Detect Regional Ploidy

The Detect Regional Ploidy tool is designed to detect regional ploidy levels including loss-of-heterozygosity (LOH) from targeted research resequencing experiments.

The tool takes a target-level CNV events annotation track (from a CNV tool), somatic variants, and either germline variants or known segregating variants and optionally centromers.

To run the Detect Regional Ploidy tool, go to:

Toolbox | Resequencing Analysis () | Variant Detection () | Detect Regional Ploidy ()

Select the CNV target-level annotation track generated by a CNV tool and click Next.

You are now presented with choices regarding LOH detection.

Somatic variants A track containing variants in the somatic sample. Their allele frequencies must be provided.
Type of variant track with known variants Choose if the track with known variants is a variant database (Variant database) or a matching germline variant track (Germline variants). This will determine if LOH detection is performed in unpaired mode or in matched tumor normal mode.
Known variants If "Variant database" is chosen above, provide a variant track of known SNPs in the population annotated with allele frequencies (e.g. dbSNP).

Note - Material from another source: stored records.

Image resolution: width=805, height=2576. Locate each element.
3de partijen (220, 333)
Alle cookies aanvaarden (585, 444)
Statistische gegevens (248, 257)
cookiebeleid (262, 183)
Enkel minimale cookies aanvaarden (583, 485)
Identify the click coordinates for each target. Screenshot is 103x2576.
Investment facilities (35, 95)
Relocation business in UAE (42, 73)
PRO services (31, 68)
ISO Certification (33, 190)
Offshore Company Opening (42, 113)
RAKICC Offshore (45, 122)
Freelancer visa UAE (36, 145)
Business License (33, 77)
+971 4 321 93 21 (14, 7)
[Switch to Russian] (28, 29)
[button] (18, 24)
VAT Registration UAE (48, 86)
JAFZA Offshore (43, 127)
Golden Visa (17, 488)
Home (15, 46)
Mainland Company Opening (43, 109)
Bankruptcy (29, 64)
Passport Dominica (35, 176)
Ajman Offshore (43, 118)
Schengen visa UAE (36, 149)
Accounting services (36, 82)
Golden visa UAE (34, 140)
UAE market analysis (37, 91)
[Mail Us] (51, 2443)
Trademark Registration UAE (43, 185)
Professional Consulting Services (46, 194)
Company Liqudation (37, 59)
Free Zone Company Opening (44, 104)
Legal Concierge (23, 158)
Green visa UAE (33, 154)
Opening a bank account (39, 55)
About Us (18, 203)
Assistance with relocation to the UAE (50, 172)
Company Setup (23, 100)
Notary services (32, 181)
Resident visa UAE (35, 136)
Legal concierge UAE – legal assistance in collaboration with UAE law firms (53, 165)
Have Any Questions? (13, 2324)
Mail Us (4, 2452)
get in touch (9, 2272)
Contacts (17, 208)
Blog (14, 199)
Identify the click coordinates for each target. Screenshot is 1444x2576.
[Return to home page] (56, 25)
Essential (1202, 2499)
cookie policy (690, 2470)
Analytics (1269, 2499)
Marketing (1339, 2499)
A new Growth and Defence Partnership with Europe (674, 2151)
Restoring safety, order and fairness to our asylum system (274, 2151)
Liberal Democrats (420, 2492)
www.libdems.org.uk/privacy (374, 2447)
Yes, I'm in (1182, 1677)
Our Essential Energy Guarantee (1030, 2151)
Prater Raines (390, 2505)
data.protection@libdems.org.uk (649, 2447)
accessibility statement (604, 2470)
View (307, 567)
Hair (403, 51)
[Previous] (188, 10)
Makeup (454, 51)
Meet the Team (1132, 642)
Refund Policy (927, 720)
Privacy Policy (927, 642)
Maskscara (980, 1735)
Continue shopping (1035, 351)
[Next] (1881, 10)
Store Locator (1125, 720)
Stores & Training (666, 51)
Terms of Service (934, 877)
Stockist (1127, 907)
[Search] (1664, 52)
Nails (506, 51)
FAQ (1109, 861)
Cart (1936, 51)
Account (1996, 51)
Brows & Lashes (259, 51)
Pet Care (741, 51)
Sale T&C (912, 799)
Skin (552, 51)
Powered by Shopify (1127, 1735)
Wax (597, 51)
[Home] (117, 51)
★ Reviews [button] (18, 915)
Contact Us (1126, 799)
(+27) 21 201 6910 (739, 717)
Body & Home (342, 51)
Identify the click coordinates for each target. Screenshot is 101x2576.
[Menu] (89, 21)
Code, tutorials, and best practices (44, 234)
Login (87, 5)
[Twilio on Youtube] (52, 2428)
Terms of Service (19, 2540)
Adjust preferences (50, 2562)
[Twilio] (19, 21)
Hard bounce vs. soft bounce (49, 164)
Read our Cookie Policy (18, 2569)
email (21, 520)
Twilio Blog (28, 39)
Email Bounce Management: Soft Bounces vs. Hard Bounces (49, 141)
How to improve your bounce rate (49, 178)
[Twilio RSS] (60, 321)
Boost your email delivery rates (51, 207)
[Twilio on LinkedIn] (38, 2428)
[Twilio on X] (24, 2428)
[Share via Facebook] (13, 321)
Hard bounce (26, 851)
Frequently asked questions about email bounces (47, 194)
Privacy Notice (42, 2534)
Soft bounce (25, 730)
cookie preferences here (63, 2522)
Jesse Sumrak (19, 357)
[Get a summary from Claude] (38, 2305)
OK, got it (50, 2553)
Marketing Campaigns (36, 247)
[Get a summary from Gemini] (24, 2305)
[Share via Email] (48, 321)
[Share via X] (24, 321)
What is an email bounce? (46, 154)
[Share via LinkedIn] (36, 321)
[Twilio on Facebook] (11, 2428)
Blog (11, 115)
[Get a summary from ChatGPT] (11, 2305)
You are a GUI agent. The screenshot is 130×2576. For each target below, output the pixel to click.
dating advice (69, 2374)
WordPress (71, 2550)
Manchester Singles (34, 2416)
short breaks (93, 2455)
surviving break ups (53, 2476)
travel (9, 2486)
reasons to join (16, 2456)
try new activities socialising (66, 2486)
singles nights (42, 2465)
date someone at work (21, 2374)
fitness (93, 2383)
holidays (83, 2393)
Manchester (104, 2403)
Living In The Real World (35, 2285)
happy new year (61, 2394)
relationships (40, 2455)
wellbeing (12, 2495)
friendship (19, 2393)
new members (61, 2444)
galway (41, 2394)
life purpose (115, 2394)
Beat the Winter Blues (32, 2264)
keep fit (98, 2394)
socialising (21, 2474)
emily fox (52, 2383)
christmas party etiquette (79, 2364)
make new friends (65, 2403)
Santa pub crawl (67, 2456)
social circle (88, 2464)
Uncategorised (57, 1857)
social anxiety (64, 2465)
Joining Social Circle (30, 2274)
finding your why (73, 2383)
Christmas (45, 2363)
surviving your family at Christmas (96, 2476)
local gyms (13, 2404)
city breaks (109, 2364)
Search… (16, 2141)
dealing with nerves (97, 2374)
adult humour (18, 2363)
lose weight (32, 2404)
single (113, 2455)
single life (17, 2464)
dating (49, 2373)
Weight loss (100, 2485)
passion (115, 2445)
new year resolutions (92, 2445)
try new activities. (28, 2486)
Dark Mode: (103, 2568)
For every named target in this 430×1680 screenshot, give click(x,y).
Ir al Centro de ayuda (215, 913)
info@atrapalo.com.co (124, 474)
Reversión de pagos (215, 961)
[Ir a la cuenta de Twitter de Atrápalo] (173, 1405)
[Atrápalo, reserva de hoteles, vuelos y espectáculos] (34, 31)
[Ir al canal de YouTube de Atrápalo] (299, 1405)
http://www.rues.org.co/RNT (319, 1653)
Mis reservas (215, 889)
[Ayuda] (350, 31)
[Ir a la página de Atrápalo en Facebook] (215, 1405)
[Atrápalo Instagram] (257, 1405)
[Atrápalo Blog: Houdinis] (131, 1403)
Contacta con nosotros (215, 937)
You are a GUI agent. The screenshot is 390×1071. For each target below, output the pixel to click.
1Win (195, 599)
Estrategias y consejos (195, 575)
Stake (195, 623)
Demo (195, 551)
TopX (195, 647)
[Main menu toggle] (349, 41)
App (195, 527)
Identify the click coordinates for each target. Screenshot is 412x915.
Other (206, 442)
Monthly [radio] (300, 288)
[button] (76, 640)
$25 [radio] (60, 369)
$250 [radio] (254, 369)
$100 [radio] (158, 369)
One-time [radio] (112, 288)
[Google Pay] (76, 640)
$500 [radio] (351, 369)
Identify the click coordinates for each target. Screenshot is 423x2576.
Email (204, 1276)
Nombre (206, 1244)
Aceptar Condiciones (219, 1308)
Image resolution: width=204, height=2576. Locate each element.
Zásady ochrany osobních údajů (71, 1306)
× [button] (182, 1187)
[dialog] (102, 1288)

The variant track can be restricted to the target region to improve computation time. This can be done using the Filter Based on Overlap tool, see https://resources.qiagenbioinformatics.com/manuals/clcgenomicsworkbench/current/index.php?manual=Filter_Based_on_Overlap.html. If "Germline variants" are chosen above, provide a variant track with matching germline variants. The variants are automatically filtered to heterozygous variants. For optimal performance, the variants should be high confidence.
Centromeres If provided, the centromeric regions will be excluded from the region-level ploidy track. Note that the targets in the CNV target-level annotation track must not overlap or be placed in between centromeric regions.
Normalize coverage using allele frequencies If enabled, allele frequencies will be used to find the correct coverage normalization. If a large fraction of targets are affected by say a deletion, the normalization factor used for the sample will be too low, resulting in underdetection. However, a deletion is both expected to affect the coverage and the allele frequencies and this information can be used to correct the normalization factor (see tables 11.2 and 11.3). As an example, if the control sample has copy number 2 for all targets, but the case sample has copy number 1 for all targets, the coverage after correcting for total library size should ideally be adjusted by a factor 0.5. Enabling this option is recommended for small panels where a large fraction of targets may be affected by CNV events.
Minimum normalization, Maximum normalization If `Normalize coverage using allele frequencies` is enabled this defines the limits to the amount of normalization done.
Minimum sample purity The lowest sample purity the model can estimate. It is hard to distinguish a sample with only a few CNV and LOH events from a sample with very low purity. Set this parameter to the lowest purity that the model is allowed to use.
Transition factory The transition factor controls the chance of switching state. A higher transition factor makes state switches less probable.
HMM decoding method Method for optimizing and decoding Hidden Markov Model (VITERBI or POSTERIOR).
Minimum merge size Remove merged regions consisting of fewer than this number of targets, when joining targets into regions.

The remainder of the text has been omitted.